Trapped, which tells the story of the miners after the 2010 collapse of Chile’s San Jose Mine, will be performed at St Hilda’s Pit Head in South Shields in six performances from Thursday September 13 to Saturday September 15.
The revamped building has been opened to the public as a cultural and community venue..
The first tenant to move in to St Hilda’s was Community Arts Project North East (CAPNE) who are working together with Tyne and Wear Building Preservation Trust on the Trapped performances.
“The pit head is the perfect venue for a performance about miners,” said CAPNE’s Diane Gray.
Other events at St Hilda’s include the launch event of South Tyneside’s Heritage Open Day programme on Tuesday September 4 and the Heritage Open Days on Friday September 7 and Saturday September 8 (between 11am and 3pm).
“It’s great that the building is going to be so busy so soon after opening,” said CAPNE’s Ben Hudson.
“There are some really interesting spaces within the pit head and we’re looking forward to showing how flexible the spaces can be.”
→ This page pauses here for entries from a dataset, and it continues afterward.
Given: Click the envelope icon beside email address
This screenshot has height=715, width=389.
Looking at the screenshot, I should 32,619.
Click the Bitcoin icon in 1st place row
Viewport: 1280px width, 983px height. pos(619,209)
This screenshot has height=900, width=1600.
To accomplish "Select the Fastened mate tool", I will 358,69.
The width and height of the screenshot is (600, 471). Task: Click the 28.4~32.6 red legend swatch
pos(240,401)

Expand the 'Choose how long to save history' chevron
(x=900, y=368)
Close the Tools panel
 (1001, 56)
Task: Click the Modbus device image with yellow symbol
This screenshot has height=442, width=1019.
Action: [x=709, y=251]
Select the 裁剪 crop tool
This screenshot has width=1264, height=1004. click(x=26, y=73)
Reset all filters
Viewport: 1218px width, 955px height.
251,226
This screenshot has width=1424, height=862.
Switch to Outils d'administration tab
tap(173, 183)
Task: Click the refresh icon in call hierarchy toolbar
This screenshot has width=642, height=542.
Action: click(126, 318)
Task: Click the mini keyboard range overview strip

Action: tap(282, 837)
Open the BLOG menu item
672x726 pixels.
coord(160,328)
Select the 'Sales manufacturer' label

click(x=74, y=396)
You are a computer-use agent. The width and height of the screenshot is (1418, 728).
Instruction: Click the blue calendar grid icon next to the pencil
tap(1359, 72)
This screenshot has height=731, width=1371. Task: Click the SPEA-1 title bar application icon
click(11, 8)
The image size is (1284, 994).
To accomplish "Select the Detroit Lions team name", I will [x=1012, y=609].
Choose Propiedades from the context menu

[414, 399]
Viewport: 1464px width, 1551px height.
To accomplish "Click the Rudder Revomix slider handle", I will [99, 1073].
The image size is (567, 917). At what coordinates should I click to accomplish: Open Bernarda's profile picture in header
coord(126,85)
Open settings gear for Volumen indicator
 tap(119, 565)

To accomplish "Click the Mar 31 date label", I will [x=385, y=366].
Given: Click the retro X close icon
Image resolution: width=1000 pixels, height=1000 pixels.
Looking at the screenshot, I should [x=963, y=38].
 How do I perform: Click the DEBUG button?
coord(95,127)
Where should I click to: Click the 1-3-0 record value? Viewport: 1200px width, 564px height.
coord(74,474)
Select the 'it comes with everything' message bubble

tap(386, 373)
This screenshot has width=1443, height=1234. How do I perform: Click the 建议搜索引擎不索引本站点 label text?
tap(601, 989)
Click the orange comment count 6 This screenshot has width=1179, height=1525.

Last week an open day celebrated the first phase of the National Lottery supported St Hilda’s restoration project, which has been delivered by TWBPT, with funding from South Tyneside Council, the National Lottery through the Heritage Lottery Fund and support from the Cultural Spring.
The Heritage Lottery Fund awarded £580,000 to the trust in 2016 to help restore the derelict St Hilda’s Colliery Pit Head and bring it back into use.
St Hilda’s Colliery opened in 1810 and continued until 1940. It was then used only as a ventilation shaft for Westoe Colliery in the town, which opened in 1910.